Campus Pride – a national non-profit organization that supports lesbian, gay, bisexual, and transgender and straight ally college and university students Friday writes that it “offers its condolences and support to the family of Raymond Chase who reportedly hung himself in his residence hall room this past Wednesday, September 29th, 2010 on the campus of John & Wales in Providence, Rhode Island.” There are no other details on the death of the openly gay Chase, however Shane Windmeyer, the executive director and founder of Campus Pride, said “The loss of Raymond this week is the second college LGBT-related suicide in a week and the fifth teenage LGBT suicide in three weeks. The suicide of this openly gay young man is for reasons currently unknown; however, the recent pattern of LGBT youth suicides is cause for grave concern.”
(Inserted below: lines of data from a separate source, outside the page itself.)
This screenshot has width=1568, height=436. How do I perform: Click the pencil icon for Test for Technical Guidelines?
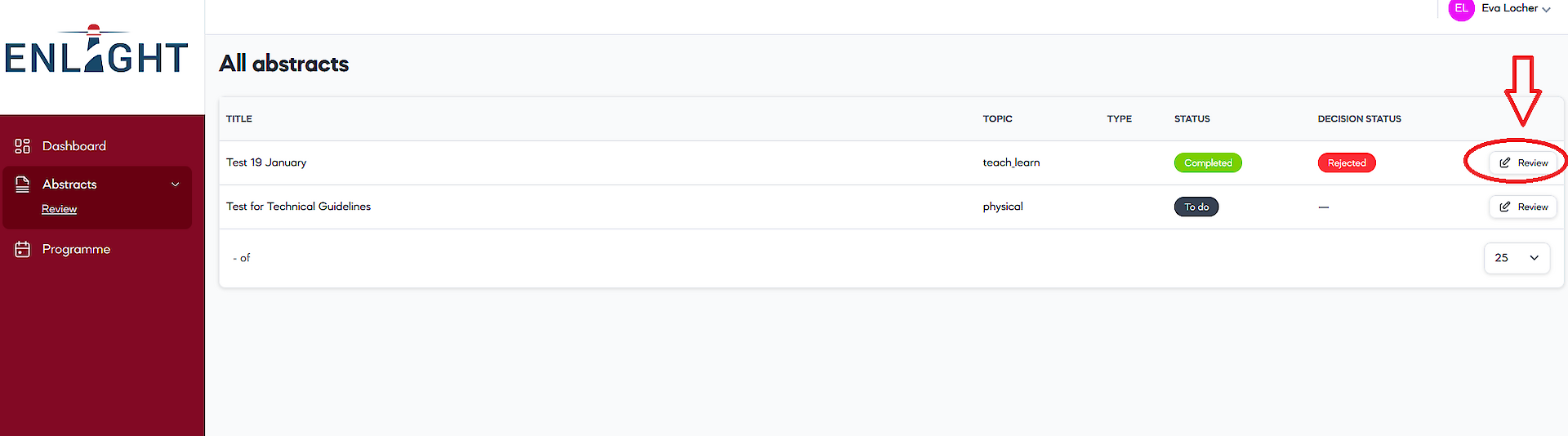click(x=1505, y=207)
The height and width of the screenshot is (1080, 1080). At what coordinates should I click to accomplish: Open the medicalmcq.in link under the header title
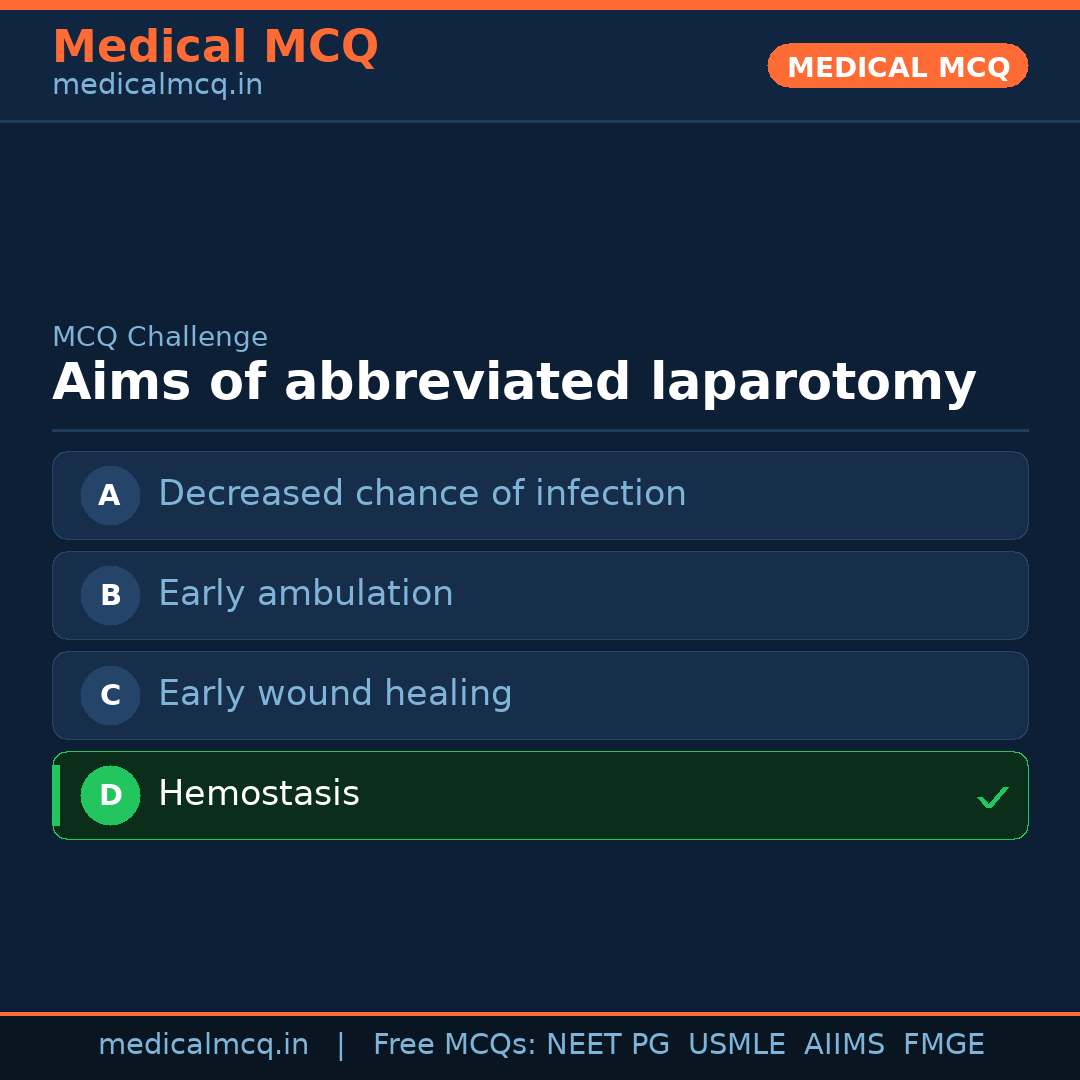(157, 86)
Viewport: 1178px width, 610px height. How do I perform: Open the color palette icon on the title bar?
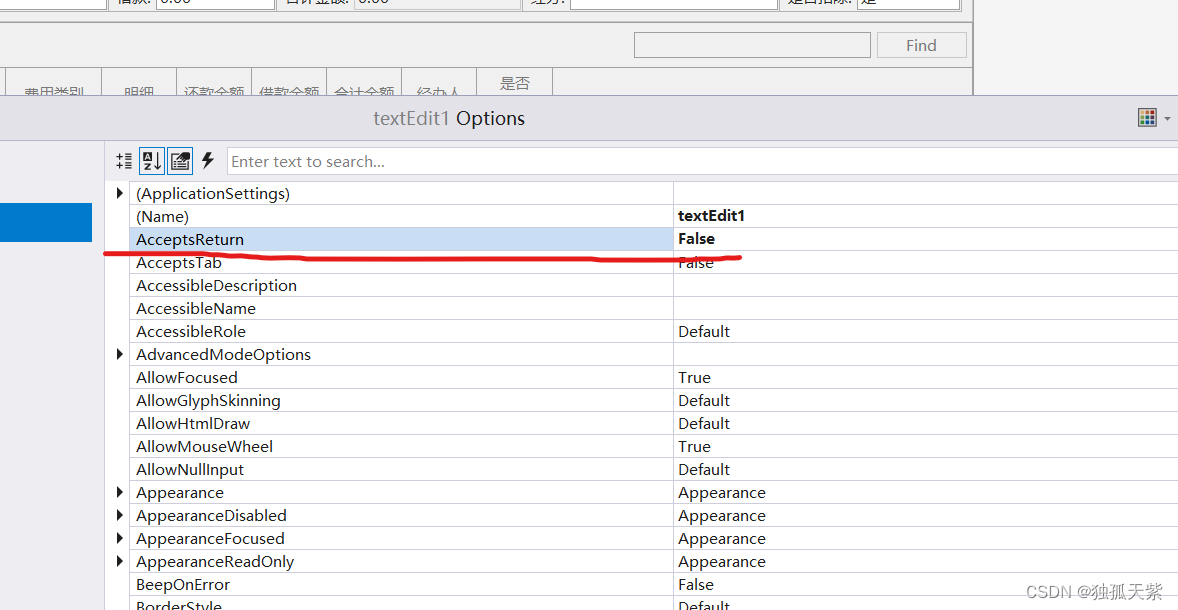click(x=1146, y=117)
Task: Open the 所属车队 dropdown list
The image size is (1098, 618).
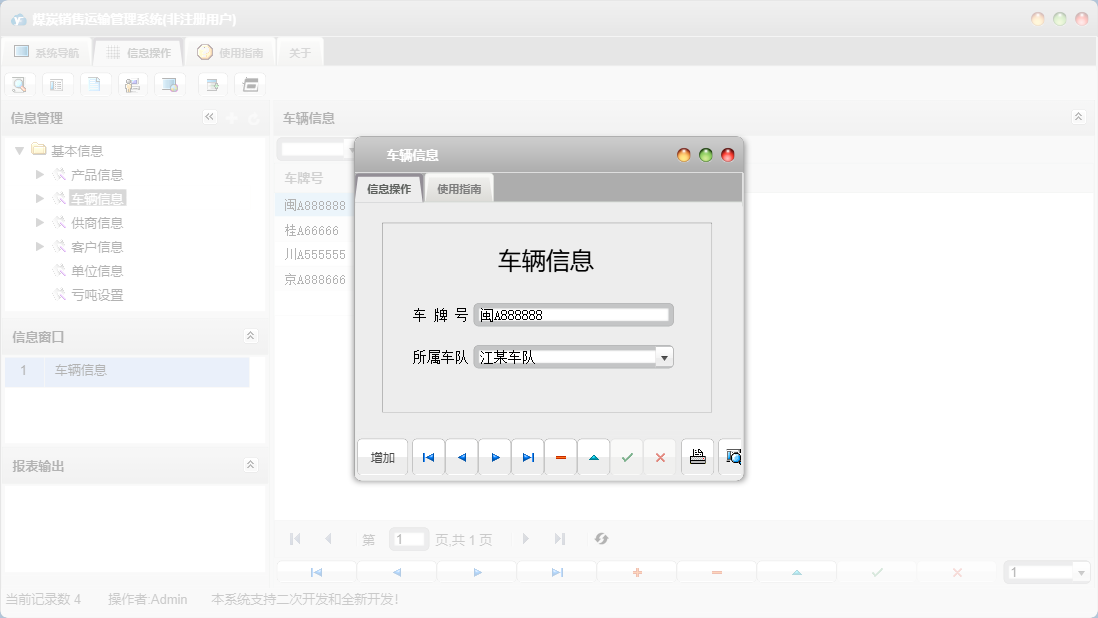Action: point(664,356)
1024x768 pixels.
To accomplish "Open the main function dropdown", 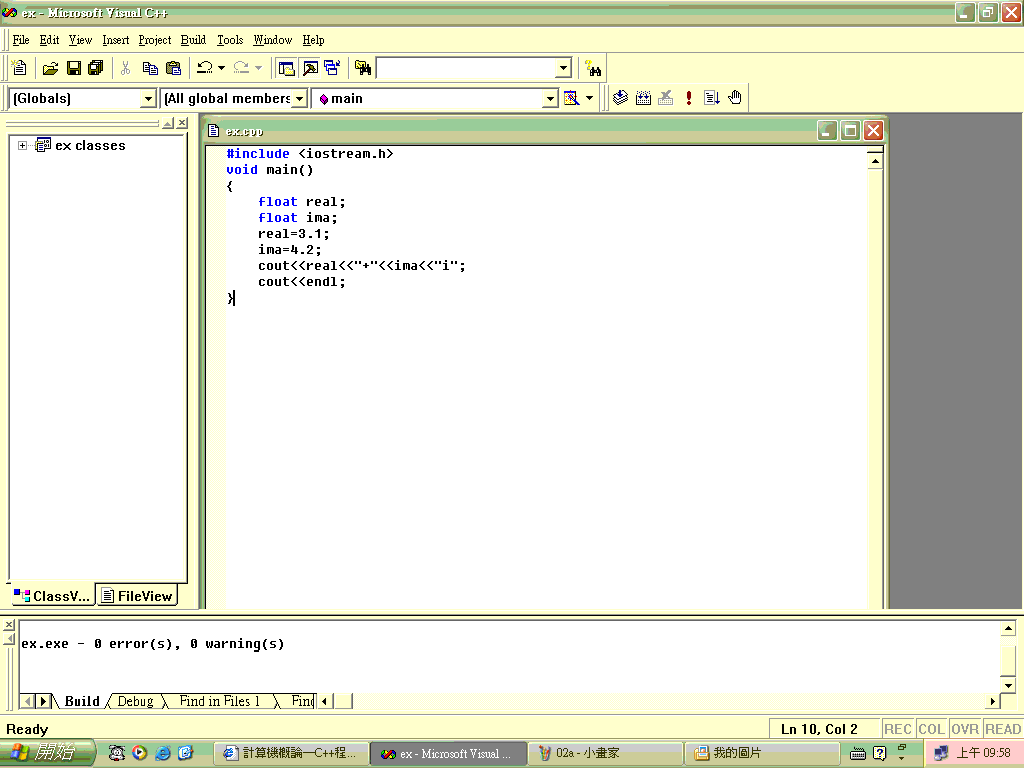I will click(x=551, y=99).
Meanwhile, the Providence Journal reports that campus police have arrested 19 year old University of Rhode Island student Christopher Hagan, and charged him with misdemeanour vandalism and disorderly conduct after an anti-gay threat was written on the dry-erase board of several dorm room doors. URI spokesperson Dave Lavallee said that university police were called to Barlow Hall at 1:44 am September 24th to investigate, one student saying that they felt threatened after finding a drawing of penis accompanied by the message “You are gay, get out of Barlow before you regret it” outside their door. Hagen was held, then released on his own recognizance, and must appear in District Court October 6th to face the two charges. Hagan has also been referred to the university’s judicial process.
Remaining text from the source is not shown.